Duplicity and Mistaken Imperative

There was a ceasefire agreed between Iran and the US and Israel in the recent US-Israeli conflict against Iran aimed at preventing the latter from acquiring nuclear weapons. Then, amid skirmishing during this ceasefire, which remains in official effect, Iran showed its duplicity by welching on the terms of the ceasefire by insisting, de novo, that Israel’s conflict with Iran’s terrorist satrap Hezbollah, operating in Lebanon, was actually a part of that ceasefire agreement.

That conflict is a separate matter between Israel and Hezbollah, and never has been a part of the ceasefire. Iran’s insistence that it is is Iran’s confession that Hezbollah is an instrument of Iran’s terrorist government, and that lately insistence is a demonstration (as if another one is needed) of the Iran government’s duplicity and intrinsic untrustworthiness.

President Donald Trump (R) has long made clear his abhorrence of war, with its broad destruction and civilian casualty rate. The conflicts Trump has fought despite that abhorrence are emblematic of that, with their brevity, sharpness, and precision, which have vastly limited civilian casualties, including during the current conflict with Iran. In this latter case, sharpness and precision have limited destruction to Iran’s nuclear weapons development-associated facilities and military facilities and personnel. Civilian damage, damage to civilian infrastructure has been remarkably constrained.

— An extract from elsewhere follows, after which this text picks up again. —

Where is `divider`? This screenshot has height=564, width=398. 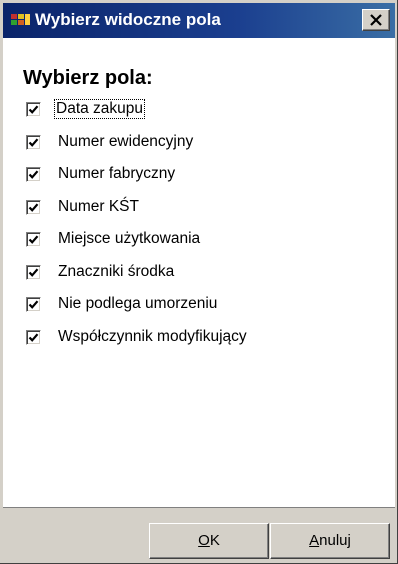
divider is located at coordinates (199, 508).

Therein lies Trump’s mistaken imperative. In his desire to bring a diplomatic end to the conflict with Iran, he is overemphasizing his abhorrence for death and destruction by acceding to Iran’s insistence that Israel’s separate conflict with Hezbollah be included in any ceasefire agreement: Israel must end its conflict with Hezbollah. Trump pushed Israeli Prime Minister Benjamin Netanyahu into agreeing that separate ceasefire.

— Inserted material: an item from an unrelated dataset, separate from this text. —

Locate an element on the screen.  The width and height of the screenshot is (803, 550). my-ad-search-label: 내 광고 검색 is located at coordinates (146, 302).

This is a broad mistake, and it will lead only to a prolongation of both conflicts with concomitant increased death and destruction. The better answer would have been (and still could be) to require Iran and Hezbollah work a separate peace with Israel and to resume full out attacks on Iran, this time with a view to destroying its ability to fight at all, with the conflict continuing in full force until Iran’s government men and women agree to forswear in a provable way its ambition to acquire nuclear weapons and to reopen the Strait of Hormuz, including an official statement acknowledging that the Strait is international waters and that Iran has no ambition to control it.